Preserving Cultural Heritage with the Help of an Ojibwe Verb Conjugator

Student Capstone Project

Language is not only an important form of communication, but also important for the preservation of cultural heritage. This is particularly true of Indigenous languages.

CultureFoundry is a remote-first, Canadian, social purpose ed-tech company that offers creative solutions to support language revitalization efforts in partnership with community. Their primary product is a customizable language learning platform that takes learners from beginner concepts to basic fluency, using interactive and engaging elements that centre around oral traditions and first speaker-created lesson plans and modules. Working with community leaders and knowledge keepers, the platform can be adapted to any language. 

CultureFoundry was looking to improve/re-develop the conjugation tool within the platform for nouns and verbs within various Indigenous languages, such as Ojibwe. This tool allows language learners to smoothly and efficiently navigate the many possible forms each word can take, giving them greater authority and confidence in building their language skills. 

This is where CultureFoundry turned to a group of UBC Master of Data Science Computational Linguistics students, who created an Ojibwe conjugator and API (Application Programming Interface) to tackle this task.

The goal of the conjugator was to return suggestions for verbs to conjugate from their search (either in English or Objiwe), then to return the correct conjugation for the verb that was chosen.

The Ojibwe language is quite different to English, so the students needed to create a solution that understood the different ways that verbs change based on subject and object.

The students solved the verb conjugation problem by using a finite state transducer, which is a finite state machine with an input tape and an output tape. The input was the polarity, sentence form, tense, object tags and the verb stem itself. The output was the conjugated verb form.

The API developed by the group connected the Ojibwe conjugator website with the new database they created. The API had two functions: The suggestion function and the conjugation function.
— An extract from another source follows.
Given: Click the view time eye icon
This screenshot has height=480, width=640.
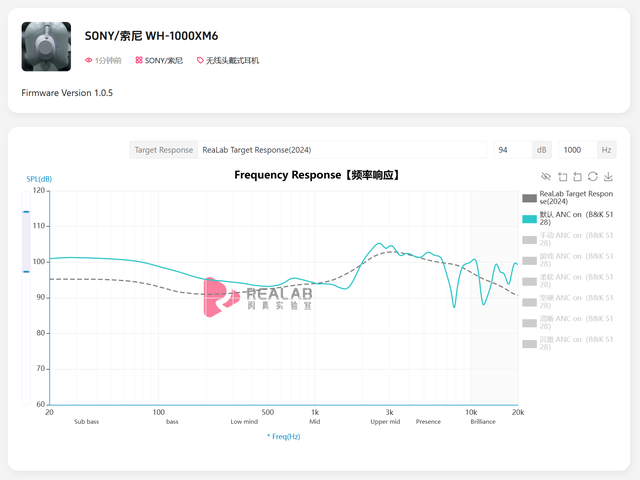Looking at the screenshot, I should [89, 60].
The suggestion function returned a list of possible verbs from the database, based on what the user typed into the search bar. Once the user chose a verb from the list, it would be conjugated through the conjugation function.
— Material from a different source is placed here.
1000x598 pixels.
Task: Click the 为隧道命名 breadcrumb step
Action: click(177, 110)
The conjugation function also had several parameters, such as a Language Connection Parameter (LANG), which was either English or Ojibwe, as well as a dialect parameter, to choose which dialect of Ojibwe you wanted the verb conjugated into. To create the conjugation, the function required the verb stem and class, polarity, form, subject, object and tense. 

Through this project, the MDS Computational Linguistics students created a tool to aid in language revitalization that will be useful for Ojibwe language learners and teachers. The CultureFoundry team is hopeful that this tool can be used for other complex languages, and is looking forward to working with another group of UBC students in the future.